- _Challenge 1_: Reproduce the entries starting at the line containing "Click the 1 point label for question 9" and ending at the last entry, substituting "Export icon" for "Save icon" and keeping everything else unchanged.
# Start of Text section
Most neural network computations involve multiply-and-add
computations. For example, the core computation of a CNN is
convolution, which involves a high-order nested loop. For feature
extraction, a CNN convolves input image pixels with a set of
filters over a set of input channels (e.g., red, green and blue),
followed by nonlinear computations, down-sampling computations, and
class scores computations. The computations have been shown to be
highly resource-demanding. Thus, there is a need for improvement in
neural network computing to increase system performance.
SUMMARY
[0005] In one embodiment, a deep learning accelerator (DLA) is
provided for performing deep learning operations. The DLA includes
processing elements (PEs) grouped into PE groups to perform
convolutional neural network (CNN) computations, by applying
multi-dimensional weights on an input activation to produce an
output activation. The DLA further includes a dispatcher which
dispatches input data in the input activation and non-zero weights
in the multi-dimensional weights to the processing elements
according to a control mask. The DLA further includes a buffer
memory which stores the control mask which specifies positions of
zero weights in the multi-dimensional weights. The PE groups
generate output data of respective output channels in the output
activation, and share a same control mask specifying same positions
of the zero weights.
# End of Text section
- _Challenge 2_: In the text on the deep learning accelerator, what does the control mask stored in the buffer memory specify?
# Start of Stored rows
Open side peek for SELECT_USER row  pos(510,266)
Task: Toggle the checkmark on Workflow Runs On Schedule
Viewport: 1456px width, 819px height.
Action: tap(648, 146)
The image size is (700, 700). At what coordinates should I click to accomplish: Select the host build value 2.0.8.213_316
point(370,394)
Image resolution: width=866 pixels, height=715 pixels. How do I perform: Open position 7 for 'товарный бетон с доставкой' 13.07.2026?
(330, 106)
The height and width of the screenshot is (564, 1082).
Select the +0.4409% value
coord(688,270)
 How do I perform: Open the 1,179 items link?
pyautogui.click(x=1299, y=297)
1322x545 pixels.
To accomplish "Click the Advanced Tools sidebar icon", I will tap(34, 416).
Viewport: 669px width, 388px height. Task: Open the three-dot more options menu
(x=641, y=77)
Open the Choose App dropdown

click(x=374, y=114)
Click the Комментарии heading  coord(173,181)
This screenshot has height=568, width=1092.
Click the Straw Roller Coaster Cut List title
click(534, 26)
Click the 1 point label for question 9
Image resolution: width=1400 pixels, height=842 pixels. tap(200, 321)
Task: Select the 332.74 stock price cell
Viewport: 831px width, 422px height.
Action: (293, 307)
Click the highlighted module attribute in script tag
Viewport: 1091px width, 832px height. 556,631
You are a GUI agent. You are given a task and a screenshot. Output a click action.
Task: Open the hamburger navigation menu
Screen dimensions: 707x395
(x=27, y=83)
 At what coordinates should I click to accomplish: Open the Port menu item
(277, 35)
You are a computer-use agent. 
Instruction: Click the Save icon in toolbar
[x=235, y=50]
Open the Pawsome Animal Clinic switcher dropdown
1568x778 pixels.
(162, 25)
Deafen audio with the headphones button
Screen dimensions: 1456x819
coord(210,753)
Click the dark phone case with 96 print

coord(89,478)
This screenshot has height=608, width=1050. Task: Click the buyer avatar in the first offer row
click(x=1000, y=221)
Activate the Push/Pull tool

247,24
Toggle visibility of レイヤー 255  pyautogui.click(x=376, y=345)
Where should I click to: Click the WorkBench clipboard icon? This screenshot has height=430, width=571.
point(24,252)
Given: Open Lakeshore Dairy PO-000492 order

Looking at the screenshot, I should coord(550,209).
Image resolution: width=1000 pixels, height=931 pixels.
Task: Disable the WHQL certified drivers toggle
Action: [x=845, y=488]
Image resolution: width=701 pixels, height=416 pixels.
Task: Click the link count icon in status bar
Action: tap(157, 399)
# End of Stored rows
- _Complete output 1_:
Click the 1 point label for question 9
Image resolution: width=1400 pixels, height=842 pixels. tap(200, 321)
Task: Select the 332.74 stock price cell
Viewport: 831px width, 422px height.
Action: (293, 307)
Click the highlighted module attribute in script tag
Viewport: 1091px width, 832px height. 556,631
You are a GUI agent. You are given a task and a screenshot. Output a click action.
Task: Open the hamburger navigation menu
Screen dimensions: 707x395
(x=27, y=83)
 At what coordinates should I click to accomplish: Open the Port menu item
(277, 35)
You are a computer-use agent. 
Instruction: Click the Export icon in toolbar
[x=235, y=50]
Open the Pawsome Animal Clinic switcher dropdown
1568x778 pixels.
(162, 25)
Deafen audio with the headphones button
Screen dimensions: 1456x819
coord(210,753)
Click the dark phone case with 96 print

coord(89,478)
This screenshot has height=608, width=1050. Task: Click the buyer avatar in the first offer row
click(x=1000, y=221)
Activate the Push/Pull tool

247,24
Toggle visibility of レイヤー 255  pyautogui.click(x=376, y=345)
Where should I click to: Click the WorkBench clipboard icon? This screenshot has height=430, width=571.
point(24,252)
Given: Open Lakeshore Dairy PO-000492 order

Looking at the screenshot, I should coord(550,209).
Image resolution: width=1000 pixels, height=931 pixels.
Task: Disable the WHQL certified drivers toggle
Action: [x=845, y=488]
Image resolution: width=701 pixels, height=416 pixels.
Task: Click the link count icon in status bar
Action: tap(157, 399)

- _Complete output 2_: It specifies the positions of zero weights in the multi-dimensional weights.